• WHAT IS EXPECTED:
From the line containing "Order by (74, 284)" down to the line containing "[877.852.0012] (47, 12)" in the records below, reproduce every line exactly, ends included, and omit all others.
Segment Start: DATA FOR REVIEW
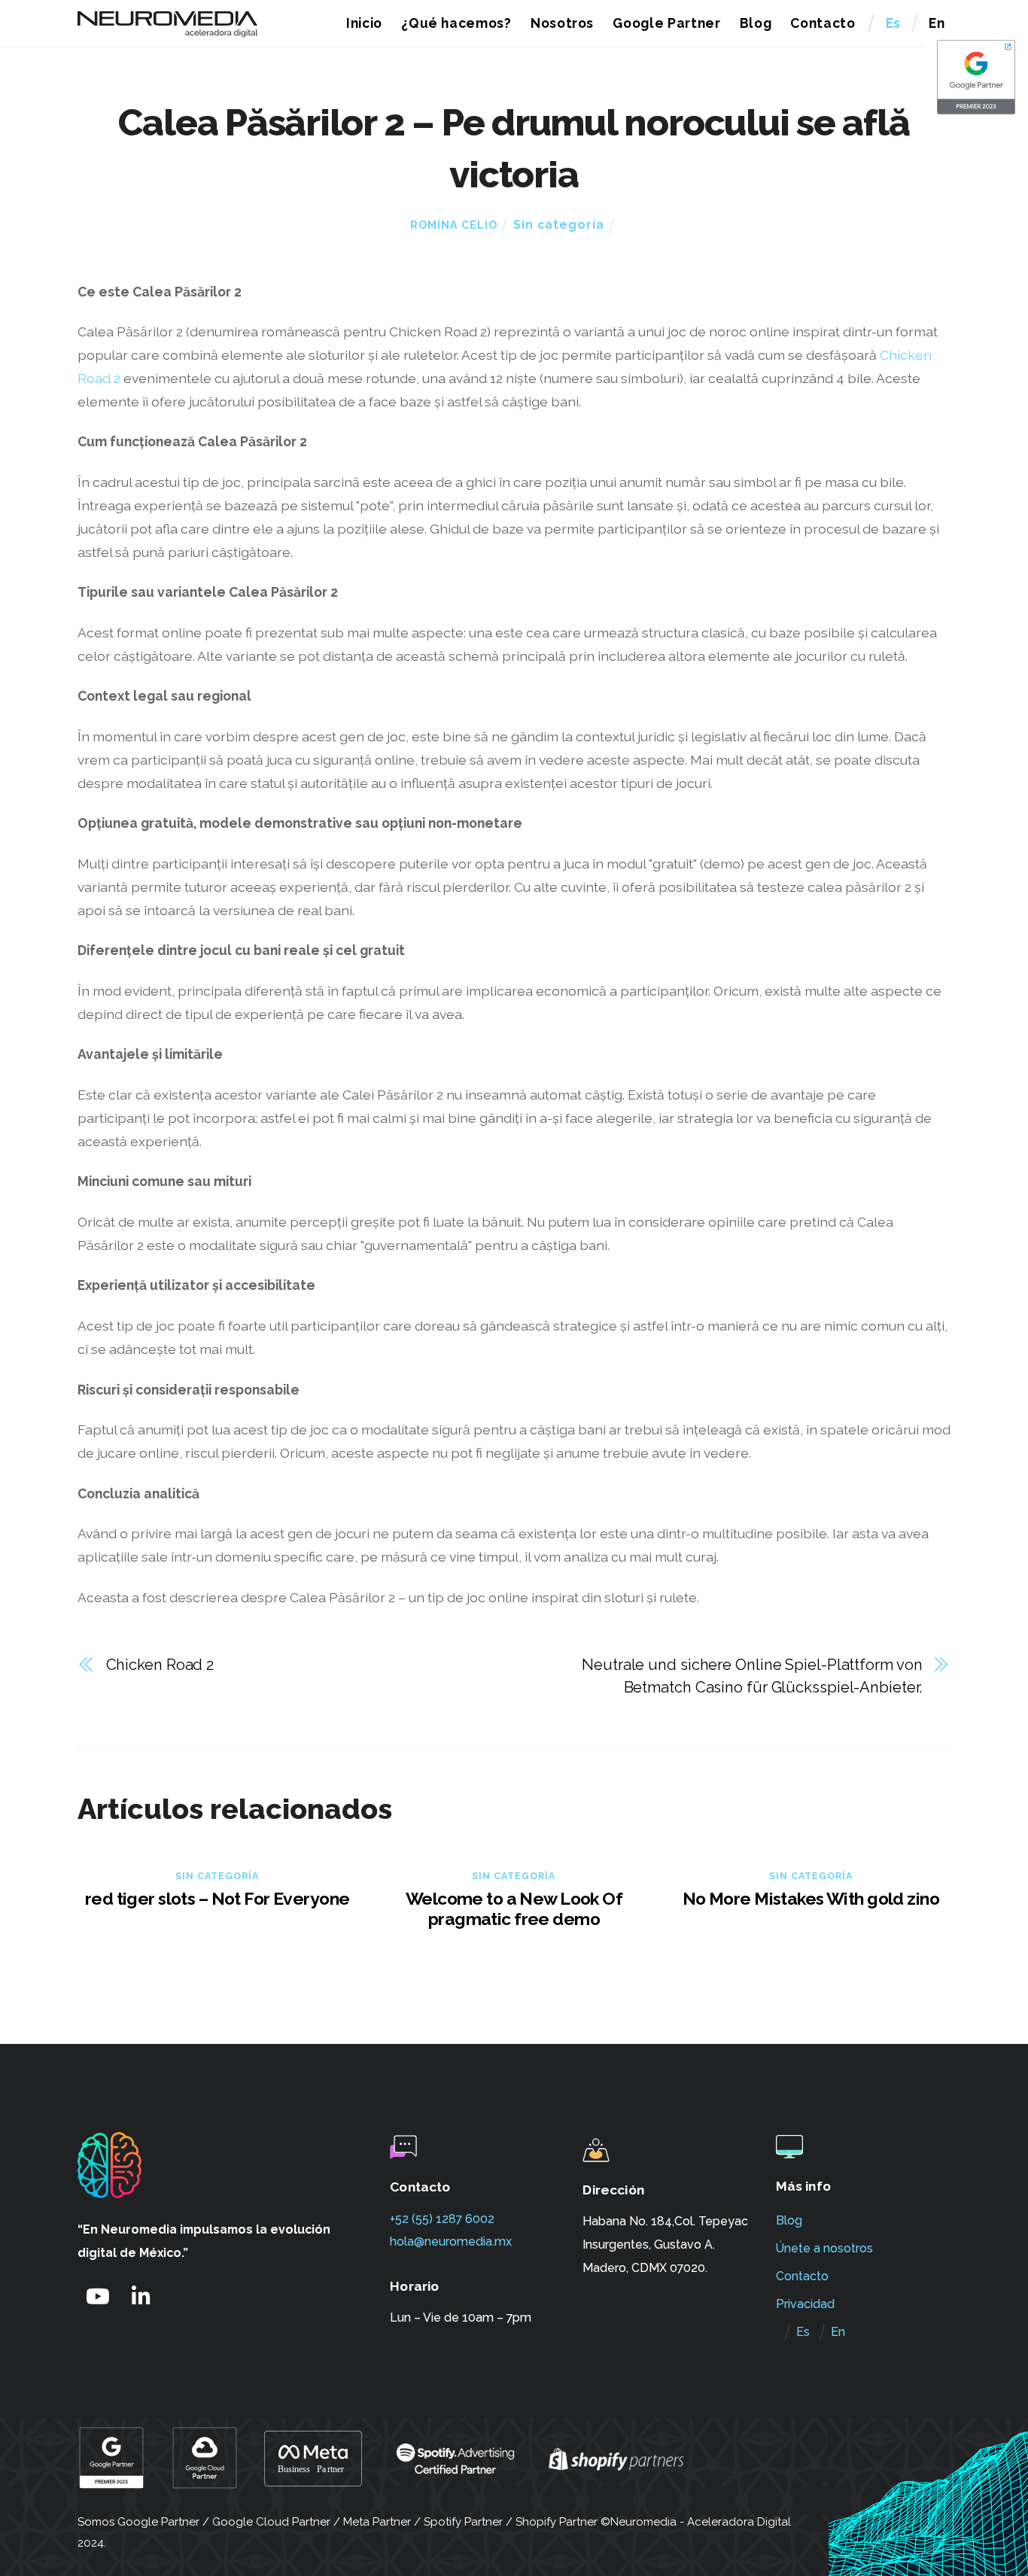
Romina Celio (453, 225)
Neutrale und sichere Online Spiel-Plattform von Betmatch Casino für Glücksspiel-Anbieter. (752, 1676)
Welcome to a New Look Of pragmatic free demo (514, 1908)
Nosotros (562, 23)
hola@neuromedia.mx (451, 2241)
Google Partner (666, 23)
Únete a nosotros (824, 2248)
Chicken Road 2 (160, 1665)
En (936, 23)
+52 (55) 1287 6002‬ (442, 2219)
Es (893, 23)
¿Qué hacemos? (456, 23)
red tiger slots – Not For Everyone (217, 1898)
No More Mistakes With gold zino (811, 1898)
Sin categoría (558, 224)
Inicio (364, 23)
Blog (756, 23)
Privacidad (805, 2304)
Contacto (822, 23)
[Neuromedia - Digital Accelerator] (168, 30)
Segment End: DATA FOR REVIEW
Segment Start: DATA FOR REVIEW
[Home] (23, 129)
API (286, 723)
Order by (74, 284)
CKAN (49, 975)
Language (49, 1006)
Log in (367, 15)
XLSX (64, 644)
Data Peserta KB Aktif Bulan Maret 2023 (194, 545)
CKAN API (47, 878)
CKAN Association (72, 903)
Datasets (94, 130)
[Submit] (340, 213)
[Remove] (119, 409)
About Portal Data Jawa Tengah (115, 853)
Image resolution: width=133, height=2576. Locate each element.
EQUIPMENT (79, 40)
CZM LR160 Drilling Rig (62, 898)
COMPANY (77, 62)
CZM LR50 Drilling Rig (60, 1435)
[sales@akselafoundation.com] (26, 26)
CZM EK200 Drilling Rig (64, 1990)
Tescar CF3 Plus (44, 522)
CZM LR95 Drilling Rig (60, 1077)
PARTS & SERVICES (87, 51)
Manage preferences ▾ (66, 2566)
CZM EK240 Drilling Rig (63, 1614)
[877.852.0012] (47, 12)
Segment End: DATA FOR REVIEW
Segment Start: DATA FOR REVIEW
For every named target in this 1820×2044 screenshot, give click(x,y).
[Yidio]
Segment End: DATA FOR REVIEW
• EXPECTED ANSWER:
Order by (74, 284)
CKAN (49, 975)
Language (49, 1006)
Log in (367, 15)
XLSX (64, 644)
Data Peserta KB Aktif Bulan Maret 2023 (194, 545)
CKAN API (47, 878)
CKAN Association (72, 903)
Datasets (94, 130)
[Submit] (340, 213)
[Remove] (119, 409)
About Portal Data Jawa Tengah (115, 853)
Image resolution: width=133, height=2576. Locate each element.
EQUIPMENT (79, 40)
CZM LR160 Drilling Rig (62, 898)
COMPANY (77, 62)
CZM LR50 Drilling Rig (60, 1435)
[sales@akselafoundation.com] (26, 26)
CZM EK200 Drilling Rig (64, 1990)
Tescar CF3 Plus (44, 522)
CZM LR95 Drilling Rig (60, 1077)
PARTS & SERVICES (87, 51)
Manage preferences ▾ (66, 2566)
CZM EK240 Drilling Rig (63, 1614)
[877.852.0012] (47, 12)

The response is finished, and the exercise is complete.